* Begin ARTICLE *

The studio has in-house staff of keyframes, inbetweenings, background art, direction, and production assistants who manage these tasks, allowing the general flow of production to be done in-house.
Unusually for an animation studio, Telecom has an in-house art department.
It is particularly known for its background art, and is highly regarded in the industry for its high level of technical ability. Its appeal lies in its high drawing power and 3D layout precision.

It has participated in various productions in the form of production cooperation, and have been involved in the creation of background art for blockbuster films such as Hayao Miyazaki's The Castle of Cagliostro, Studio Ghibli films, Makoto Shinkai's Weathering With You, and Mamoru Hosoda's Belle.
While participating in the production of Studio Ghibli's Princess Mononoke, the studio was consulted about the lack of time for coloring and suggested digital painting, which led to Ghibli's introduction of computer graphics.

== History ==
In 1975, Telecom Animation Film was established by Tokyo Movie Shinsha (TMS) to train animators who could draw full-animation.
Yutaka Fujioka, the president of TMS at the time, dreamed of making a big breakthrough in the United States.

* End ARTICLE *
* Begin INFORMATION GIVEN *

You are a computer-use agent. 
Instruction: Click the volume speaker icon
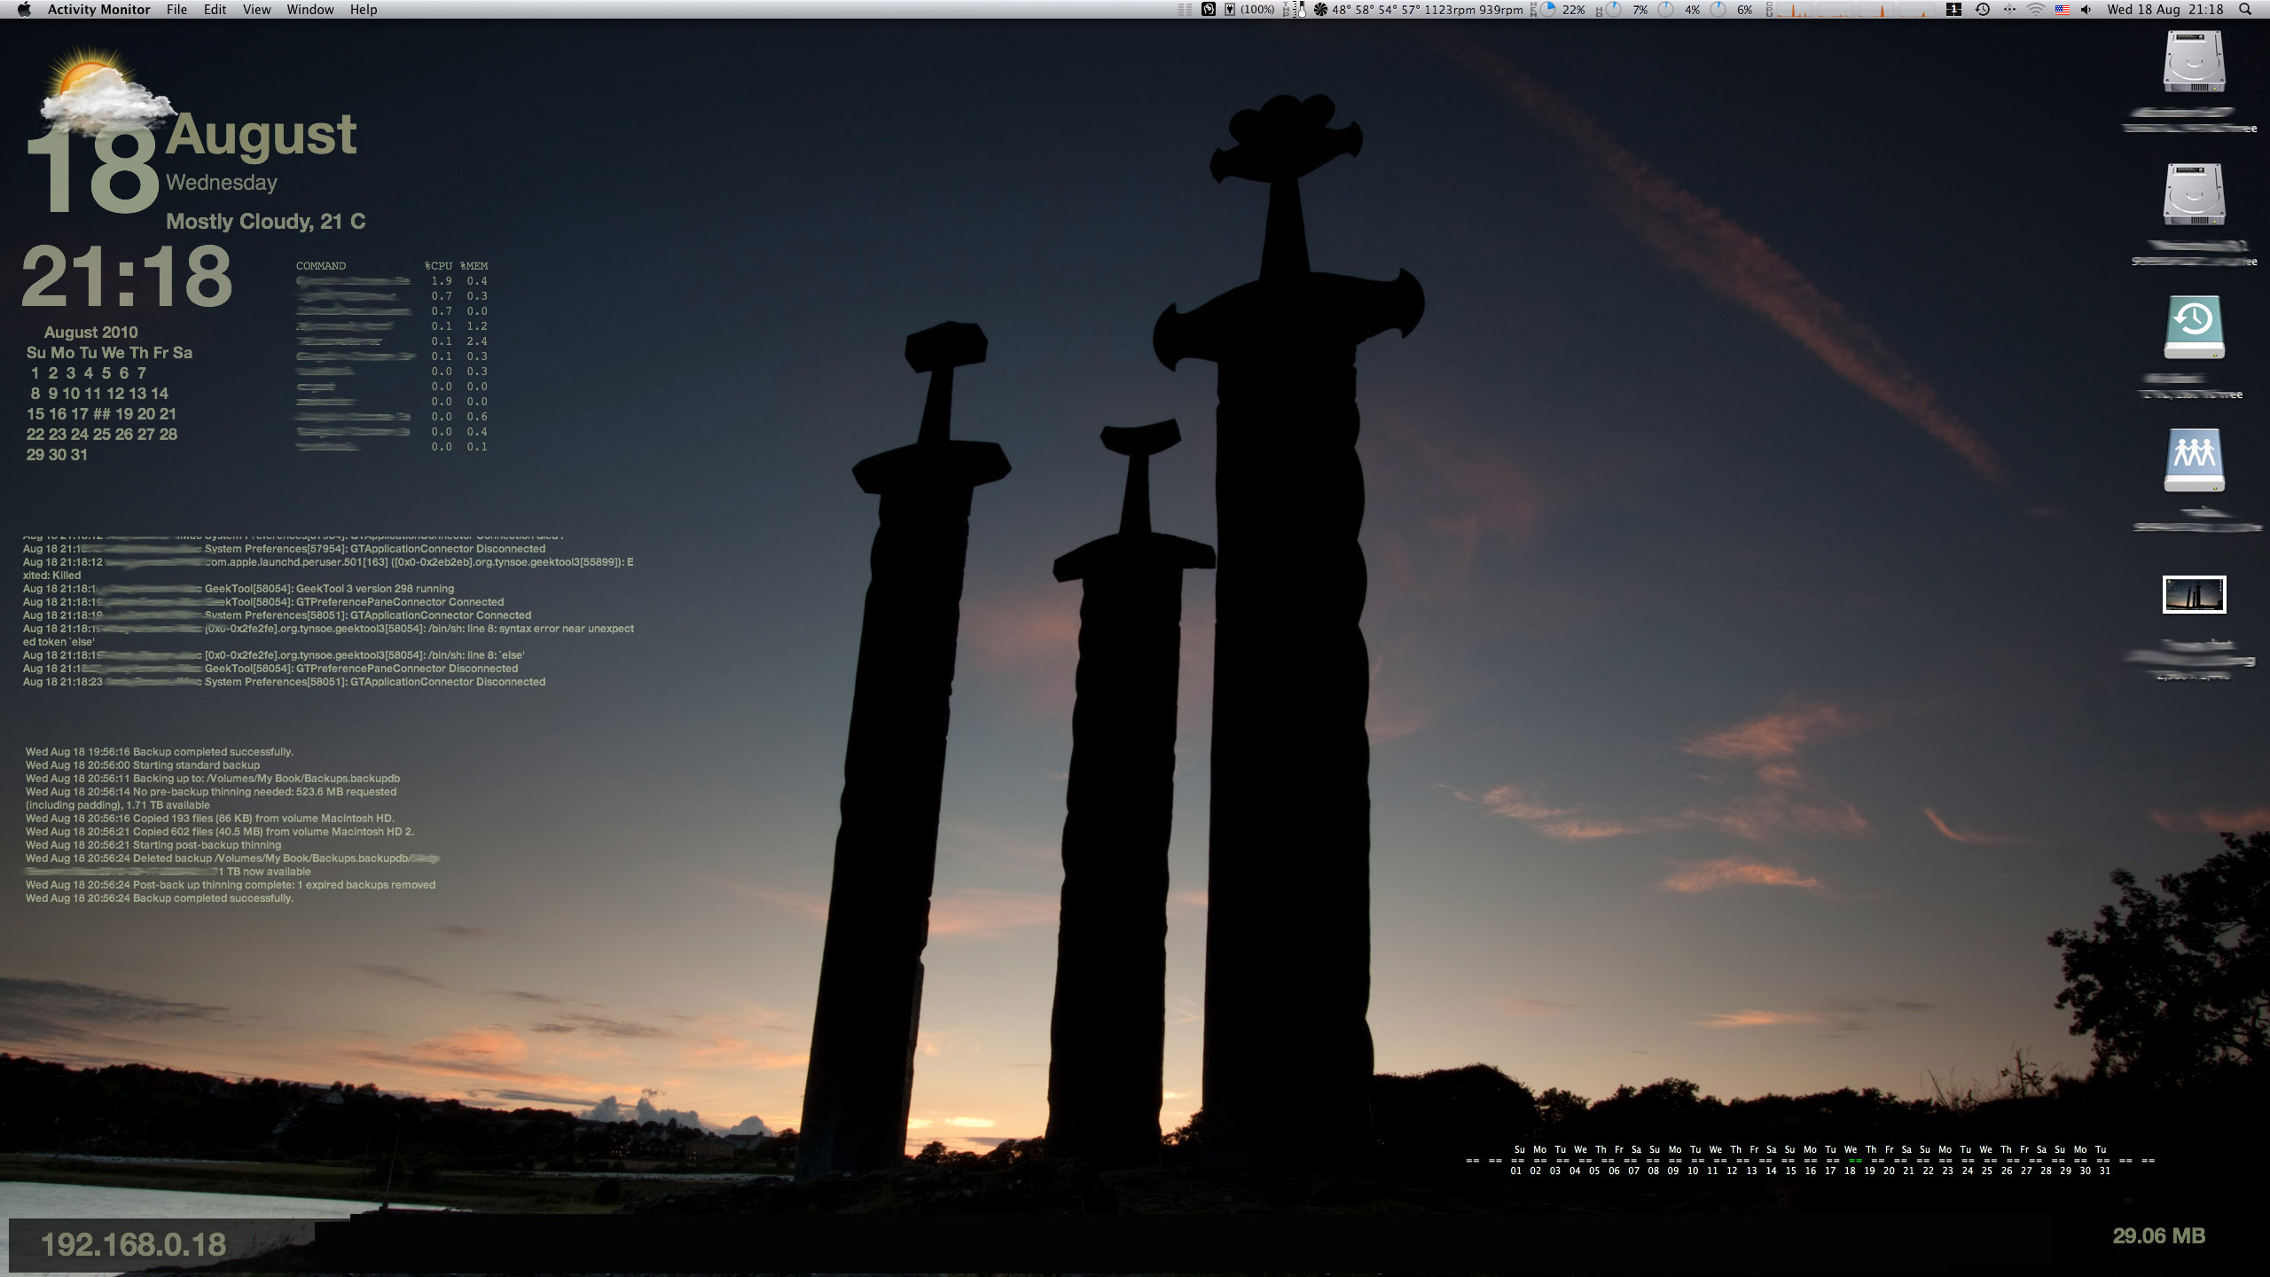pyautogui.click(x=2086, y=10)
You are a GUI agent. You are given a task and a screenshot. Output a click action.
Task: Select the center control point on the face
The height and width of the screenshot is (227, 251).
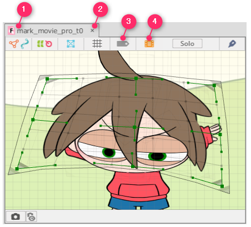(134, 127)
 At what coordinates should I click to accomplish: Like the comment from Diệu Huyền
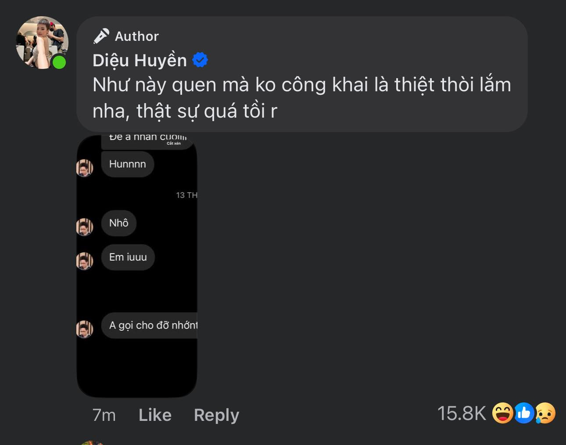point(155,415)
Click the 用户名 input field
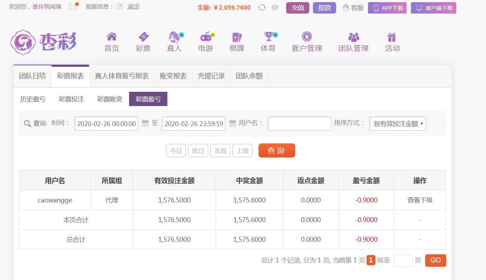Image resolution: width=486 pixels, height=280 pixels. [299, 124]
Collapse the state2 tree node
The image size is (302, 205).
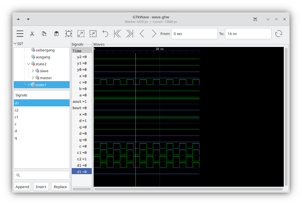pyautogui.click(x=28, y=64)
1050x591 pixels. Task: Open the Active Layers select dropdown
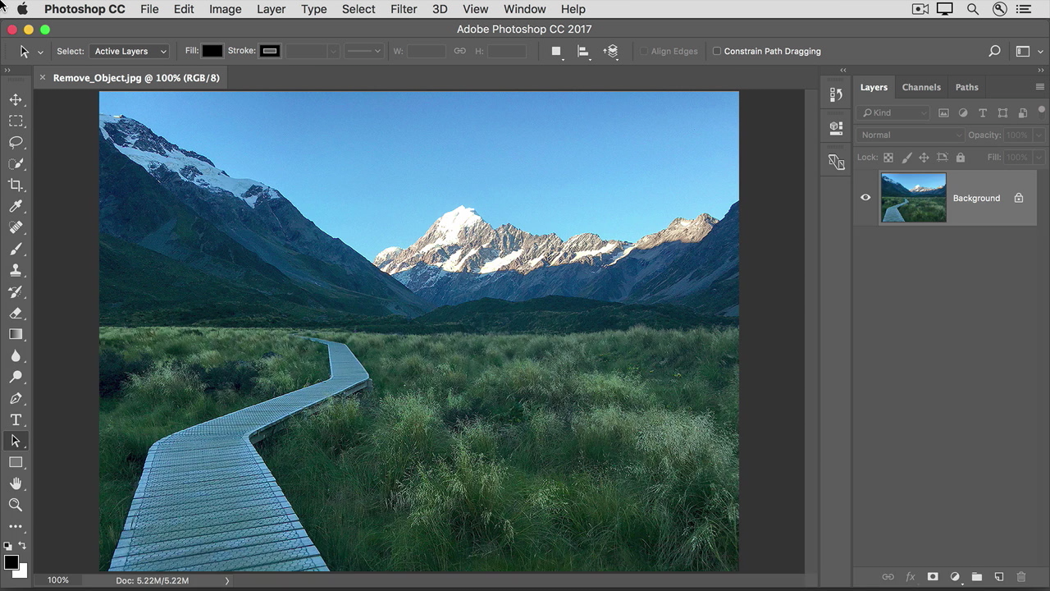[130, 51]
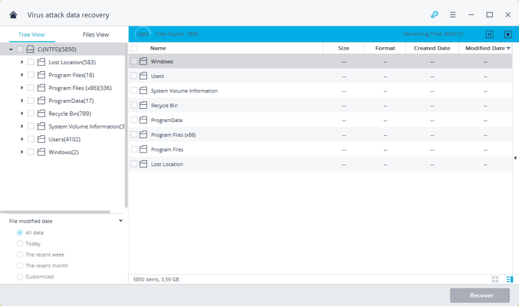
Task: Pause the scan with pause icon
Action: pos(489,35)

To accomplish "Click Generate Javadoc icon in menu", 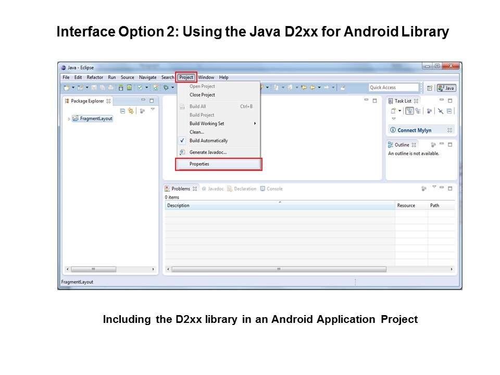I will tap(182, 152).
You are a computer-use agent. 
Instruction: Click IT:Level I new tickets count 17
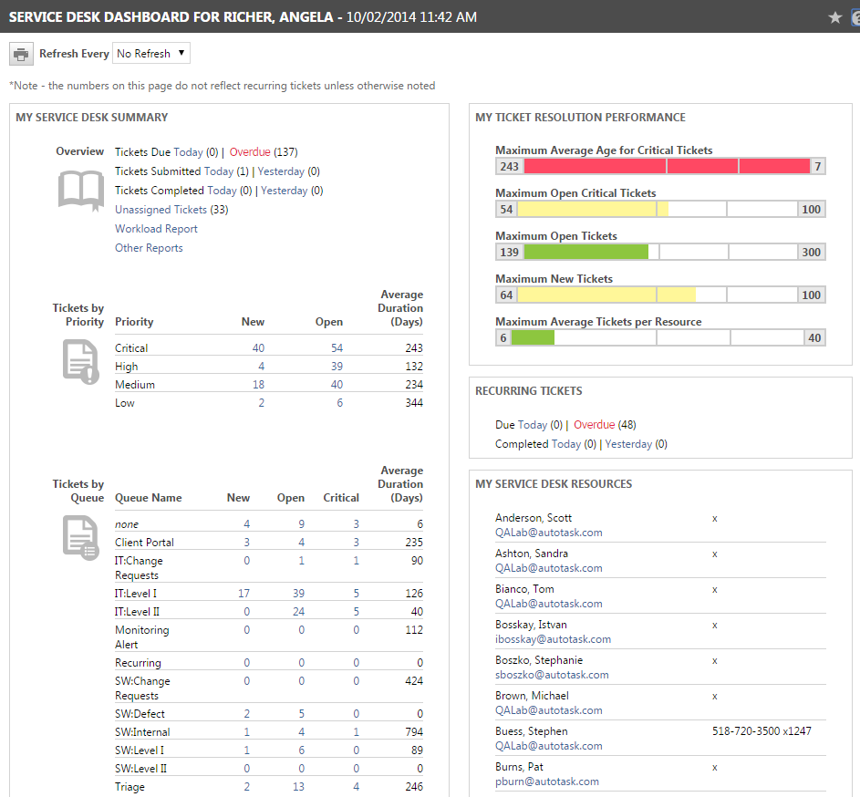click(x=243, y=594)
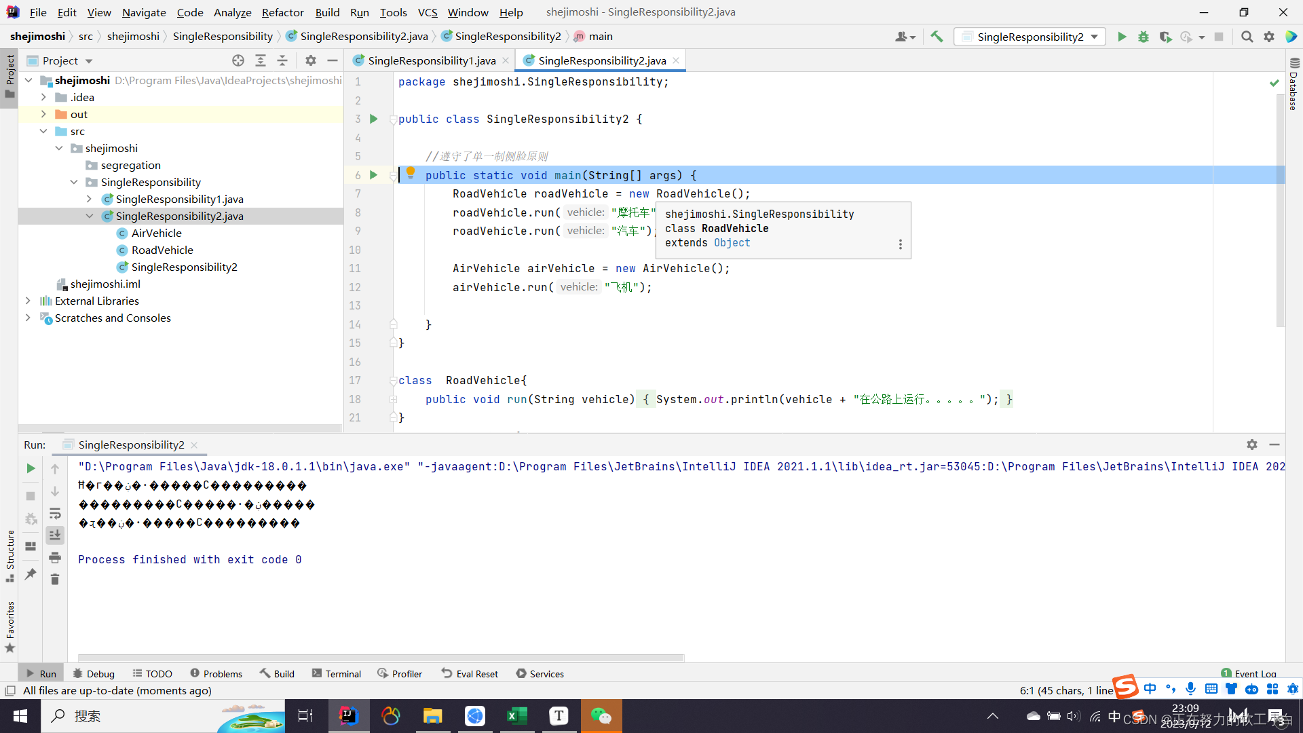
Task: Toggle scroll-to-end in the console
Action: [55, 535]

* End INFORMATION GIVEN *

WRITTEN REQUEST A >>
Reproduce the Telecom Animation Film passage from "It has participated" to "the United States.".
WRITTEN REQUEST B >>
Pick out every line of the rows that contains the string "screenshot", with case counting.

FULL ANSWER A >>
It has participated in various productions in the form of production cooperation, and have been involved in the creation of background art for blockbuster films such as Hayao Miyazaki's The Castle of Cagliostro, Studio Ghibli films, Makoto Shinkai's Weathering With You, and Mamoru Hosoda's Belle.
While participating in the production of Studio Ghibli's Princess Mononoke, the studio was consulted about the lack of time for coloring and suggested digital painting, which led to Ghibli's introduction of computer graphics.

== History ==
In 1975, Telecom Animation Film was established by Tokyo Movie Shinsha (TMS) to train animators who could draw full-animation.
Yutaka Fujioka, the president of TMS at the time, dreamed of making a big breakthrough in the United States.

FULL ANSWER B >>
You are a GUI agent. You are given a task and a screenshot. Output a click action.
The height and width of the screenshot is (227, 251).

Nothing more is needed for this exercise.